• _WORK TASK_
Copy down all of the data underneath, exactly as shown.

• _DATASET EXTRACT_
★ ★ ★ ★ ★ ★ ★

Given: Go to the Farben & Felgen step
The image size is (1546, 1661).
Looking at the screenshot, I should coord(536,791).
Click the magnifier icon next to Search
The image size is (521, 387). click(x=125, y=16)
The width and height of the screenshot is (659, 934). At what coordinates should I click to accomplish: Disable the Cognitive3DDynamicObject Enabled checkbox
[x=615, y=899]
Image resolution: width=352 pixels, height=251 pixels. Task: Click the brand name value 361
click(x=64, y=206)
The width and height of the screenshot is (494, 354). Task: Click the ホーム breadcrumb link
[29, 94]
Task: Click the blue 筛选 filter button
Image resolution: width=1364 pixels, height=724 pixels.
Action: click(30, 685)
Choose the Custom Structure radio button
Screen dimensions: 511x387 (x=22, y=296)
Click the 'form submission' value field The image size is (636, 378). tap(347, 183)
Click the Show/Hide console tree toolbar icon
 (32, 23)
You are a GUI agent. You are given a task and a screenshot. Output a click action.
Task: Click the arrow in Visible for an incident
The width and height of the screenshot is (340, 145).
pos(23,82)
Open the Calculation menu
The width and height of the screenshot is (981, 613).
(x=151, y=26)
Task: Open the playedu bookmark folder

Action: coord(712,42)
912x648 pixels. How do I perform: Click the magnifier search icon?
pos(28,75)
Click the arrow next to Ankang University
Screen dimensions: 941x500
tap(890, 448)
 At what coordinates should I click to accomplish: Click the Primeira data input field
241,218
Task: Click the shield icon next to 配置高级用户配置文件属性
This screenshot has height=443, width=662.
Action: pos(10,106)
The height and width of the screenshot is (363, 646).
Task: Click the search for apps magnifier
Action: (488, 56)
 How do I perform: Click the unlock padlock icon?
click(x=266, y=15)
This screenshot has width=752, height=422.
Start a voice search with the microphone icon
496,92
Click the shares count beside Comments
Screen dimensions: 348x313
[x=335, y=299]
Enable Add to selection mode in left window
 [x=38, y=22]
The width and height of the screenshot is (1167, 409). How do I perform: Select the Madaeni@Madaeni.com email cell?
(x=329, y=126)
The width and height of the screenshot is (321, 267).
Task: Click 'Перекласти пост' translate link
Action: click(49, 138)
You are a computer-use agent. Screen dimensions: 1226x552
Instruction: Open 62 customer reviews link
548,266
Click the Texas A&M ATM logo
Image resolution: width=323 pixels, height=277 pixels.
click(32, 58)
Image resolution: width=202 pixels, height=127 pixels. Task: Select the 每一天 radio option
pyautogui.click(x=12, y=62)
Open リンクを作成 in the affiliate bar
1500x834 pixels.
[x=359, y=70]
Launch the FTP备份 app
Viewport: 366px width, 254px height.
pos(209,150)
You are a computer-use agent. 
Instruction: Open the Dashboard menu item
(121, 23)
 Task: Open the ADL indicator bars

★ ★ ★ ★ ★ ★ ★

• _ANSWER TO THIS EXERCISE_
Given: Go to the Farben & Felgen step
The image size is (1546, 1661).
Looking at the screenshot, I should coord(536,791).
Click the magnifier icon next to Search
The image size is (521, 387). click(x=125, y=16)
The width and height of the screenshot is (659, 934). At what coordinates should I click to accomplish: Disable the Cognitive3DDynamicObject Enabled checkbox
[x=615, y=899]
Image resolution: width=352 pixels, height=251 pixels. Task: Click the brand name value 361
click(x=64, y=206)
The width and height of the screenshot is (494, 354). Task: Click the ホーム breadcrumb link
[29, 94]
Task: Click the blue 筛选 filter button
Image resolution: width=1364 pixels, height=724 pixels.
Action: click(30, 685)
Choose the Custom Structure radio button
Screen dimensions: 511x387 (x=22, y=296)
Click the 'form submission' value field The image size is (636, 378). tap(347, 183)
Click the Show/Hide console tree toolbar icon
 (32, 23)
You are a GUI agent. You are given a task and a screenshot. Output a click action.
Task: Click the arrow in Visible for an incident
The width and height of the screenshot is (340, 145).
pos(23,82)
Open the Calculation menu
The width and height of the screenshot is (981, 613).
(x=151, y=26)
Task: Open the playedu bookmark folder

Action: coord(712,42)
912x648 pixels. How do I perform: Click the magnifier search icon?
pos(28,75)
Click the arrow next to Ankang University
Screen dimensions: 941x500
tap(890, 448)
 At what coordinates should I click to accomplish: Click the Primeira data input field
241,218
Task: Click the shield icon next to 配置高级用户配置文件属性
This screenshot has height=443, width=662.
Action: pos(10,106)
The height and width of the screenshot is (363, 646).
Task: Click the search for apps magnifier
Action: (488, 56)
 How do I perform: Click the unlock padlock icon?
click(x=266, y=15)
This screenshot has width=752, height=422.
Start a voice search with the microphone icon
496,92
Click the shares count beside Comments
Screen dimensions: 348x313
[x=335, y=299]
Enable Add to selection mode in left window
 [x=38, y=22]
The width and height of the screenshot is (1167, 409). How do I perform: Select the Madaeni@Madaeni.com email cell?
(x=329, y=126)
The width and height of the screenshot is (321, 267).
Task: Click 'Перекласти пост' translate link
Action: click(49, 138)
You are a computer-use agent. Screen dimensions: 1226x552
Instruction: Open 62 customer reviews link
548,266
Click the Texas A&M ATM logo
Image resolution: width=323 pixels, height=277 pixels.
click(32, 58)
Image resolution: width=202 pixels, height=127 pixels. Task: Select the 每一天 radio option
pyautogui.click(x=12, y=62)
Open リンクを作成 in the affiliate bar
1500x834 pixels.
[x=359, y=70]
Launch the FTP备份 app
Viewport: 366px width, 254px height.
pos(209,150)
You are a computer-use agent. 
Instruction: Open the Dashboard menu item
(121, 23)
 Task: Open the ADL indicator bars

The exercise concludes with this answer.